In the opinion written by the Advocate General in the case of Achbita, she states that “the bar set for justifying differences of treatment based on religion is high but not insurmountable.” (Par. 78) As if a way to justify this discrimination must absolutely be found. These cases are, however, about more than a technical legal interpretation of how a difference in treatment can be justified. These cases ultimately concern the question of the kind of society in which we want to live: a society that excludes or a society that includes. The bar set for reaching the latter is high, but I wish to believe that it is not insurmountable.
 See for example ENAR, Forgotten Women: The impact of Islamophobia on Muslim Women, 2016 at http://www.enar-eu.org/Forgotten-Women-the-impact-of-Islamophobia-on-Muslim-women, Amnesty International, Choice and Prejudice: Discrimination against Muslims in Europe at https://www.amnesty.org/en/documents/EUR01/001/2012/en/ and OSCE, Jobs for Immigrants (Vol. 2): Labour Market Integration in Belgium, France, the Netherlands and Portugal Summary and Recommendations.
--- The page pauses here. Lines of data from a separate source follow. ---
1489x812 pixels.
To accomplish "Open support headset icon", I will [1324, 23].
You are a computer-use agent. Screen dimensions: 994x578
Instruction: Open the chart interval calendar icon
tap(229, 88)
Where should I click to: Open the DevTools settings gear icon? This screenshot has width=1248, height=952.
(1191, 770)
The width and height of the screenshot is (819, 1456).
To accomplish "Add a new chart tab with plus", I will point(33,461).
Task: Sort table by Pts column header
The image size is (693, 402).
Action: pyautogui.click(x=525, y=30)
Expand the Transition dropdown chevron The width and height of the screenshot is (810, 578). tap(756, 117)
Belgium, 2008. http://www.oecd.org/migration/mig/41707374.pdf
 I placed the word ‘integrate’ between quotation marks because I am quoting the opinion in Achbita, but also because I oppose the use of the word “integration”, since both the case of Achbita and the case of Bougnaoui concern European citizens who are, per definition, an integral part of society. However, this is a separate debate.
 C-157/15, Samira Achbita and Centrum voor gelijkheid van kansen en voor racismebestrijding v. G4S Secure Solutions NV, Opinion of Advocate General Kokott, 31 May 2016, § 112.
 C-188/15, Asma Bougnaoui and Association de défense des droits de l’homme (ADDH) v. Micropole SA, Opinion of Advocate General Sharpston, 13 July 2016, § 133.